* _AUFGABE A_
Schreibe die Einträge von der Zeile mit „Select the Hand pan tool“ bis zum Ende der Einträge, beide Enden eingeschlossen, neu und ersetze darin „Mongolia“ durch „Japan“, ohne sonst etwas zu ändern. Lass die Bilder in der Antwort weg.

* _AUSGANGSTEXT_
-----
Hessen führt „Fast-Nullenergie“-Standard für den staatlichen Hochbau ein
News-Artikel vom 2010-09-10 |
In Hessen gelten ab sofort im staatlichen Hochbau des Landes neue, einheitliche Standards für die Energieeffizienz von Neubauten und Bestandsgebäuden. „Das Ziel der neuen Standards ist die nachhaltige Verminderung von Treibhausgas-Emissionen im Rahmen der Strategie einer CO2-neutralen Landesverwaltung“, erläuterte Umweltministerin Lautenschläger. Finanzminister Weimar, dem die hessische Bauverwaltung untersteht, ergänzte, dass nach den verschärften Standards alle Neubauten als „Fast-Nullenergiegebäude“ zu errichten seien. „Damit übertrifft der Neubaubestand des Landes in absehbarer Zeit sogar das energetische Passivhaus-Niveau“, so Weimar. Nach Angaben der landesregierung sind die nun in Hessen verankerten energetischen Schwellenwerte flächendeckend in Deutschland erst im Jahr 2019 im Rahmen der Neufassung der EU-Gebäuderichtlinie zu erwarten.
Ziel: CO 2-neutralen Landesverwaltung
Hessen setzt einen weiteren, wichtigen Baustein seiner Nachhaltigkeitsstrategie in die Praxis um. Wie Umweltministerin Silke Lautenschläger und Finanzminister Karlheinz Weimar heute in Wiesbaden mitteilten, gelten ab sofort im staatlichen Hochbau des Landes neue, einheitliche Standards für die Energieeffizienz von Neubauten und Bestandsgebäuden. Mit dem künftigen „Fast-Nullenergie“-Standard, der auch für den Hessischen Hochschulbau sowie für PPP-Projekte gelten soll, ist Hessen nach Angaben von Lautenschläger und Weimar der Zeit energiepolitisch weit voraus. Denn die in Hessen nun verankerten energetischen Schwellenwerte seien flächendeckend in Deutschland erst im Jahr 2019 im Rahmen einer neuen EU-Regelung für energieneutrales Bauen zu erwarten.
-----
[Einträge zu Oberflächenelementen]

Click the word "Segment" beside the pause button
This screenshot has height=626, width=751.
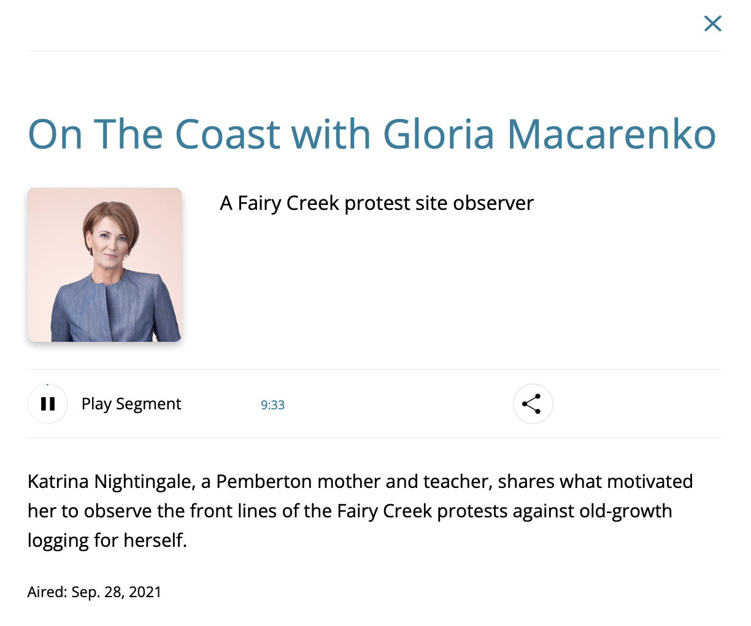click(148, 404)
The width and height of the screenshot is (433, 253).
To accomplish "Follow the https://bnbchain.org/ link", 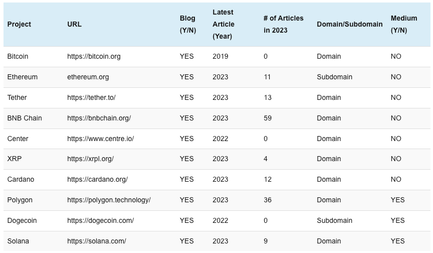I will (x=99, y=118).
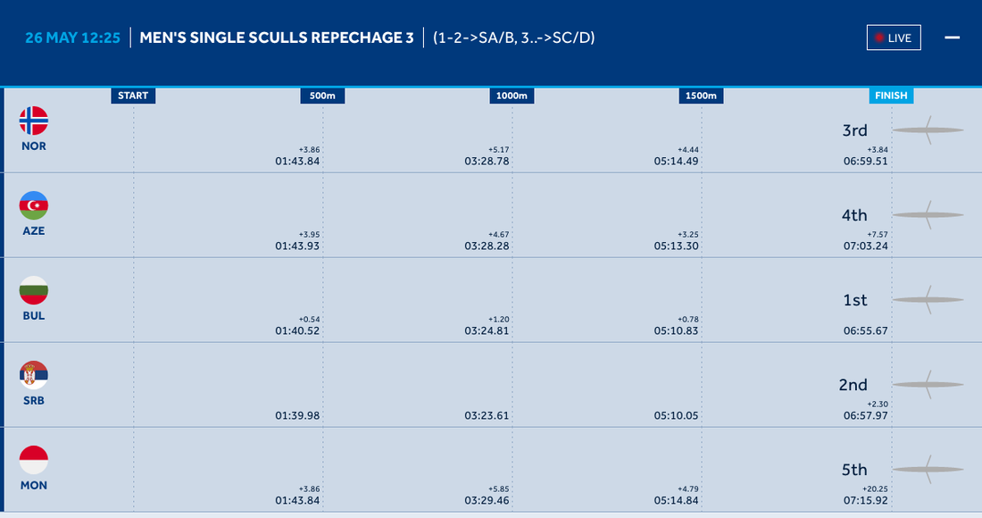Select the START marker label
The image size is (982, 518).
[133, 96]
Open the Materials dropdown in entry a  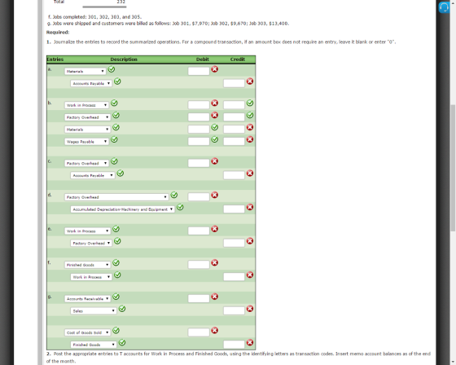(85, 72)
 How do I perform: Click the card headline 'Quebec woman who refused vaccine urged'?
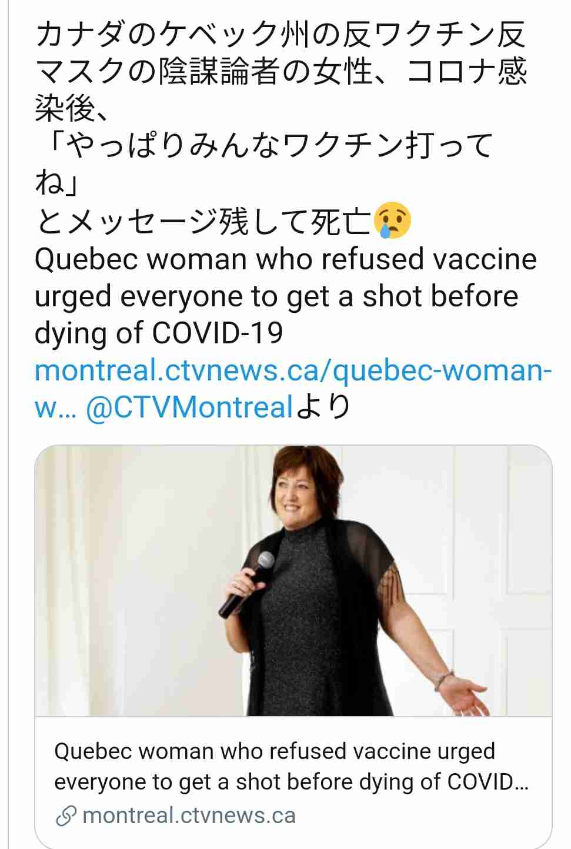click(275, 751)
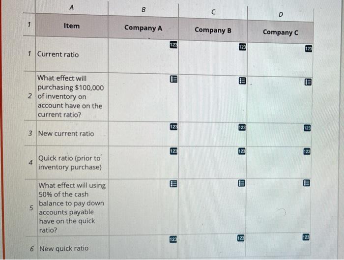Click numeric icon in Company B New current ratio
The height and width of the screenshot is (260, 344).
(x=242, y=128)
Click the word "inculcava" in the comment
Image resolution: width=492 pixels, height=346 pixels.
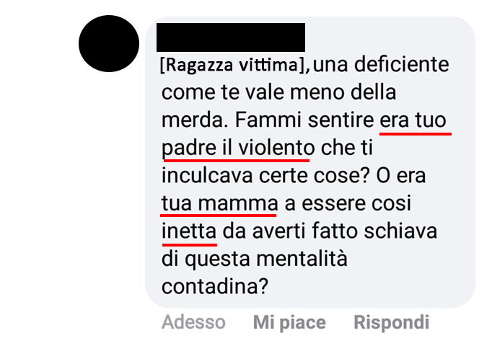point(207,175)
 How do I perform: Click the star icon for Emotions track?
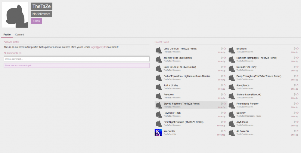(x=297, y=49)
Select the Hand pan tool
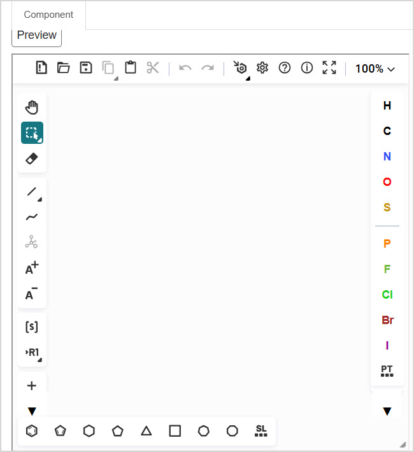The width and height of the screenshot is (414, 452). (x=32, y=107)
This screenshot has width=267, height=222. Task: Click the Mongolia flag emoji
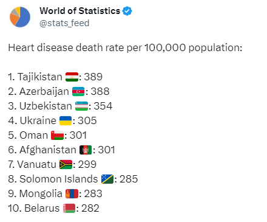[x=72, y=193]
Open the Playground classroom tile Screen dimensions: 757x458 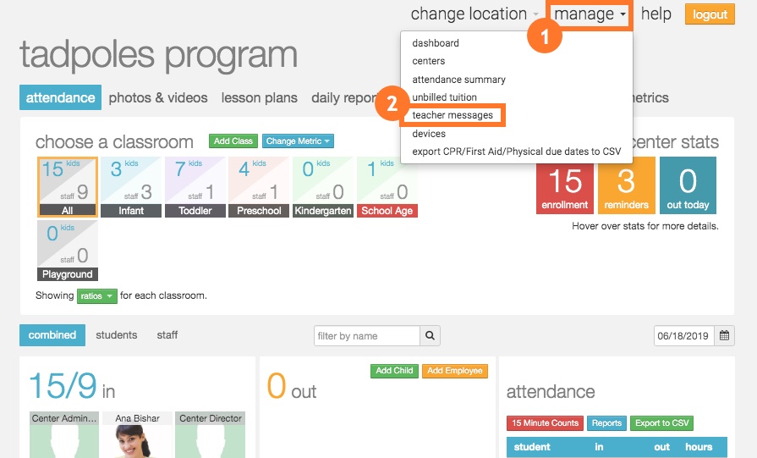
-----
* _AUFGABE B_
Liste alle Bereiche und Gebäudearten auf, für die laut dem Artikel zum Fast-Nullenergie-Standard die neuen Standards gelten.

* _LÖSUNG A_
Select the Hand pan tool
The width and height of the screenshot is (414, 452). (x=32, y=107)
This screenshot has width=267, height=222. Task: Click the Japan flag emoji
[x=72, y=193]
Open the Playground classroom tile Screen dimensions: 757x458 

* _LÖSUNG B_
- Neubauten im staatlichen Hochbau des Landes
- Bestandsgebäude im staatlichen Hochbau des Landes
- Hessischer Hochschulbau
- PPP-Projekte